[Excerpts from a dataset]
"""
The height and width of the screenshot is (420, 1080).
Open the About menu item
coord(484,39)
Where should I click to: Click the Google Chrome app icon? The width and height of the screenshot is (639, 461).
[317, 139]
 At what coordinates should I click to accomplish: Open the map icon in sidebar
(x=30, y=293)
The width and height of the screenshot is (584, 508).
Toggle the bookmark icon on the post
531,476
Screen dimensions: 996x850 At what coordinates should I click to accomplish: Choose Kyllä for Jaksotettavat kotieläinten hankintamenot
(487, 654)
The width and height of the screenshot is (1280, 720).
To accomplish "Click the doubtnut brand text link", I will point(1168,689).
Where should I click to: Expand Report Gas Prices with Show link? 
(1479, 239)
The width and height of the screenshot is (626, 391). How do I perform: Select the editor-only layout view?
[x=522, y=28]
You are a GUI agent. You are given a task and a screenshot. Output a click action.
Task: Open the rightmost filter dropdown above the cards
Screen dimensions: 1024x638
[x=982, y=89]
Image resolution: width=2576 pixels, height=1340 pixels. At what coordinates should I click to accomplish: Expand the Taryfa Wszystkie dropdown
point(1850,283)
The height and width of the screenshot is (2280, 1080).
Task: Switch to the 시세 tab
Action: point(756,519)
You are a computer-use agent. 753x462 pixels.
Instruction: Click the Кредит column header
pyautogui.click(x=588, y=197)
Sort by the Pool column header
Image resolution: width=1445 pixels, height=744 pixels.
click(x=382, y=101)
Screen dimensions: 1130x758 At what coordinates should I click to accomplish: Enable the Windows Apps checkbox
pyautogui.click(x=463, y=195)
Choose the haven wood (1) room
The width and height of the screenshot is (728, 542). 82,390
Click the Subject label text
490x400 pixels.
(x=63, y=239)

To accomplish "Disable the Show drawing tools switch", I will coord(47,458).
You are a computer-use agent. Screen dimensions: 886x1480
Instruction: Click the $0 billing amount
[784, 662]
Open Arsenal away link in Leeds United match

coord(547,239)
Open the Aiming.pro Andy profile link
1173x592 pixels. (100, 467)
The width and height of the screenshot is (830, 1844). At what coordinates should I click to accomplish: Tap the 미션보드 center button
"""
== Instructions to follow ==
Return all lines from the data that include the string "agent".

== Written response ==
You are a GUI agent. You are given a task and a screenshot. Output a click action.
You are a computer-use agent. 753x462 pixels.
You are a computer-use agent. Screen dimensions: 886x1480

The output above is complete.